### ASSIGNMENT
Return only this: the line with "Instruction: Show hidden" and all the lines that follow it below, through the final one, exactly as they are.
*** Opening of DATA LISTING ***
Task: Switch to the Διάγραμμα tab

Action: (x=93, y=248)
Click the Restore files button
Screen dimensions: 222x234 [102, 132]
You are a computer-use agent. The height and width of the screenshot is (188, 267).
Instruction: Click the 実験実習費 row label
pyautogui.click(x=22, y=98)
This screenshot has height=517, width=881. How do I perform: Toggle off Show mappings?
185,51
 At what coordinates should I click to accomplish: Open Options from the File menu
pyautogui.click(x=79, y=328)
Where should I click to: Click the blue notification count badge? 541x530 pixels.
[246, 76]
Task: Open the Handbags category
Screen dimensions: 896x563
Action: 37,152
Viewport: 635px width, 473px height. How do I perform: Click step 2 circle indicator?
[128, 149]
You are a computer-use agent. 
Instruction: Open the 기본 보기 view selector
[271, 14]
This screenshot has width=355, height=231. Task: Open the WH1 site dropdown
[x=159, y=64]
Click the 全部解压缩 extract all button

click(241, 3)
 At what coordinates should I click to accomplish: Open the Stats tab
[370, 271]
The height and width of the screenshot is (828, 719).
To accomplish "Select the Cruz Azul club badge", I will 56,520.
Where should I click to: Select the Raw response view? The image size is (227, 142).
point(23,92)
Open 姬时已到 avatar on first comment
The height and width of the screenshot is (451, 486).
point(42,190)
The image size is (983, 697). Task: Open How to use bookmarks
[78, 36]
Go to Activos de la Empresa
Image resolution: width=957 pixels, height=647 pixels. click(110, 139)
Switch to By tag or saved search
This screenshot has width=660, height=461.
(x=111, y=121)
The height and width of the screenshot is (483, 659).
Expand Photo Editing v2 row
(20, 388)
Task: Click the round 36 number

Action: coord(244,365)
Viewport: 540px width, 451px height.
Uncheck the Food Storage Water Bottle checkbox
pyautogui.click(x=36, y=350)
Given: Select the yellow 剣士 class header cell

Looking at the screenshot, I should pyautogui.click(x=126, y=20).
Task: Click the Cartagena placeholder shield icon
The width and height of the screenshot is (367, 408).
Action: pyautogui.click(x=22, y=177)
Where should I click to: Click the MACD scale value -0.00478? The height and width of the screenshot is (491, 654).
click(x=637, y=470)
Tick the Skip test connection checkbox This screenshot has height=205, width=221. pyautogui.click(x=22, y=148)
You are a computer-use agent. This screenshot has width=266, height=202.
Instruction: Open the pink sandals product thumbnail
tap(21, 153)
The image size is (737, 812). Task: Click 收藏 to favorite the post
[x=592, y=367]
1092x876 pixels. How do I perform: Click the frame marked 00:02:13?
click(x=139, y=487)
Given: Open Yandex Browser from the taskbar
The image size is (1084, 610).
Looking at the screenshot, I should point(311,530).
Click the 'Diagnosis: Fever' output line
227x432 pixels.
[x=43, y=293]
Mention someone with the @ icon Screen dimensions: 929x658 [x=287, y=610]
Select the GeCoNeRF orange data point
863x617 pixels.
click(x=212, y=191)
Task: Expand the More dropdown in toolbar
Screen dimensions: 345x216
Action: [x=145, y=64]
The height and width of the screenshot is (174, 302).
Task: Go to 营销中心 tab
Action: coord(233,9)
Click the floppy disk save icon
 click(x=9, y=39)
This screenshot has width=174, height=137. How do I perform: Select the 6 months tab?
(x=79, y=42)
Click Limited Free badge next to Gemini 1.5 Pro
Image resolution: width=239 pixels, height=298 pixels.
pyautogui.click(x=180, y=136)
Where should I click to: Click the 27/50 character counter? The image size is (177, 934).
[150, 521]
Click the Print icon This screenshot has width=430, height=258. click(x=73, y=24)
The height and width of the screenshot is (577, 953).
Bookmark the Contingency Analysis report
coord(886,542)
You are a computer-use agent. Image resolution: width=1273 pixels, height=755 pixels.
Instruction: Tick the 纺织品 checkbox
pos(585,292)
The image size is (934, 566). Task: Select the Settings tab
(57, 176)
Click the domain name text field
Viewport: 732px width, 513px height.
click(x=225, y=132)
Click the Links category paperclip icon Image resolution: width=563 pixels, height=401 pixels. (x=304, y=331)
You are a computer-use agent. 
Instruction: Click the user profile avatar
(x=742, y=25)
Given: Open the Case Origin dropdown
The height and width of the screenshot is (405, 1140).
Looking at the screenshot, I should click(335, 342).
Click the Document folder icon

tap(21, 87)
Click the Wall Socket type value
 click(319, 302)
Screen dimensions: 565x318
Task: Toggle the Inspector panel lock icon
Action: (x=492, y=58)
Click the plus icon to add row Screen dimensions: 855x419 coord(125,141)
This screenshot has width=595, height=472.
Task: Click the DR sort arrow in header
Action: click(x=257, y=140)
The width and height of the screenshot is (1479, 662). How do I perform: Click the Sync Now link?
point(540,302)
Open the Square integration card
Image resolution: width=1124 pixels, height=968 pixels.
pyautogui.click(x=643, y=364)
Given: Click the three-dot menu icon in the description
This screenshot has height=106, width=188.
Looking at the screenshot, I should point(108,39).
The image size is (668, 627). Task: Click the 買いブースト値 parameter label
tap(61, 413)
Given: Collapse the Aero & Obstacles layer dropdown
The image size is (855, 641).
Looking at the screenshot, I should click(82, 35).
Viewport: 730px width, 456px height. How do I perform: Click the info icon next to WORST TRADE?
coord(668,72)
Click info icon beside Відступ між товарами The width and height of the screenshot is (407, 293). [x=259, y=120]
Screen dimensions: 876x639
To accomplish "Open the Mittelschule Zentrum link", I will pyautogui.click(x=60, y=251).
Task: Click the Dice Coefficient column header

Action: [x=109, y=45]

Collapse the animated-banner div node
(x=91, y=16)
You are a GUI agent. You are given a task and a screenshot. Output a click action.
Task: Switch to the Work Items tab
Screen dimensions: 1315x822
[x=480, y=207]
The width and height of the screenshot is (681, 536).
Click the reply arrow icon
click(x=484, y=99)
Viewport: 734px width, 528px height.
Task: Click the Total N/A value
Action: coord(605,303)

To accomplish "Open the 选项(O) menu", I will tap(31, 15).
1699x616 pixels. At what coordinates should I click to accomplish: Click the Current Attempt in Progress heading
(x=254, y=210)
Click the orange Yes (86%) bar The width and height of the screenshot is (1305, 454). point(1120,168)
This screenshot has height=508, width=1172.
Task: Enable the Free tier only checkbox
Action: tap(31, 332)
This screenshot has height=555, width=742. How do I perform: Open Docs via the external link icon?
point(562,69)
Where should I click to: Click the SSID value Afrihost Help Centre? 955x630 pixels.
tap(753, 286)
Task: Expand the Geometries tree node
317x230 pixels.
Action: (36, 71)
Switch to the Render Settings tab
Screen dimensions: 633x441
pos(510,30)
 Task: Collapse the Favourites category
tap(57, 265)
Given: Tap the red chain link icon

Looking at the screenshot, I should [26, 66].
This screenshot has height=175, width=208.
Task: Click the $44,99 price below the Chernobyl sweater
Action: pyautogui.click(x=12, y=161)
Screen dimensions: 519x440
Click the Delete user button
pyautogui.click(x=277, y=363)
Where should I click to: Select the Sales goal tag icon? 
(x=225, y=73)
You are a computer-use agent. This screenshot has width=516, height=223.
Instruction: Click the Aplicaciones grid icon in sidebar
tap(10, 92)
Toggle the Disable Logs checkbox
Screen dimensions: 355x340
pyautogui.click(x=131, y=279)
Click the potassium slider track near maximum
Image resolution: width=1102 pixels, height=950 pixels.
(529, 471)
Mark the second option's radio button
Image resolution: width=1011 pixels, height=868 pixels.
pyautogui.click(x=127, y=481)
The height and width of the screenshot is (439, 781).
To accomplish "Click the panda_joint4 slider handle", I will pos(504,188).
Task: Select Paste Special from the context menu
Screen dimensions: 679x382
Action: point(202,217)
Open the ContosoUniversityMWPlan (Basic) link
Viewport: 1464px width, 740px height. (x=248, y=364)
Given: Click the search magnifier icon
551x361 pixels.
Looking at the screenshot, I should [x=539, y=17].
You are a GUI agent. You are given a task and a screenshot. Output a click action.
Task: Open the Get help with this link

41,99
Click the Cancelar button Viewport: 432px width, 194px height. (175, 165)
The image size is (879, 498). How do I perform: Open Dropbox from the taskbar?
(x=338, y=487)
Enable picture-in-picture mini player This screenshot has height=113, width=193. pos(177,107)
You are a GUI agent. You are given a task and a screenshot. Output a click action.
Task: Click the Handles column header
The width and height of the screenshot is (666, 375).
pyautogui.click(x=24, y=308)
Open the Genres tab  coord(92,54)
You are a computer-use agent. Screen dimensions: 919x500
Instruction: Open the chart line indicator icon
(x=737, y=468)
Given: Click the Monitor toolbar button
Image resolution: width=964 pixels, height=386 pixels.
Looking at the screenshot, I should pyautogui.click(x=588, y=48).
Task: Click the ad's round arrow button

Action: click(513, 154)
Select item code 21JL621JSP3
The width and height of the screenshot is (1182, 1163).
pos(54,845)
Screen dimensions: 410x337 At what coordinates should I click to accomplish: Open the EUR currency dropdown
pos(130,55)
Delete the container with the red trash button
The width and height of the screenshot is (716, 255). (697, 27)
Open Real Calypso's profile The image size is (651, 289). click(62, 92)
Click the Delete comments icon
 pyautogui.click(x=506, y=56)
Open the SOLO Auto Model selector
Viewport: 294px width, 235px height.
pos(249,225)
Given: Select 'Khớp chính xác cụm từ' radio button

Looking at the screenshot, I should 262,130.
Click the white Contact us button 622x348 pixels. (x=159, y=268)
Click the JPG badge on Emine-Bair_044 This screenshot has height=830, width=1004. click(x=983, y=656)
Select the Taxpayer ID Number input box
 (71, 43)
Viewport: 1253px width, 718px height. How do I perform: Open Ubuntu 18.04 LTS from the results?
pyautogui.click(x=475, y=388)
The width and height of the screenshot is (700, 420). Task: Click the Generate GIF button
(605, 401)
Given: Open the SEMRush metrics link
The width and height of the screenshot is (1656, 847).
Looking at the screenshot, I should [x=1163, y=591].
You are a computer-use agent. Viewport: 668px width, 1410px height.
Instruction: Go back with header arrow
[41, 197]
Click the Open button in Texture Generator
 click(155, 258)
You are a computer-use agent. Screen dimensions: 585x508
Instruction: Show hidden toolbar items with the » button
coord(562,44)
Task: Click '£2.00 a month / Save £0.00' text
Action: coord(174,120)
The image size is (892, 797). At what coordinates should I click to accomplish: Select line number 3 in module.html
*** Close of DATA LISTING ***
### EXERCISE OUTPUT
Instruction: Show hidden toolbar items with the » button
coord(562,44)
Task: Click '£2.00 a month / Save £0.00' text
Action: coord(174,120)
The image size is (892, 797). At what coordinates should I click to accomplish: Select line number 3 in module.html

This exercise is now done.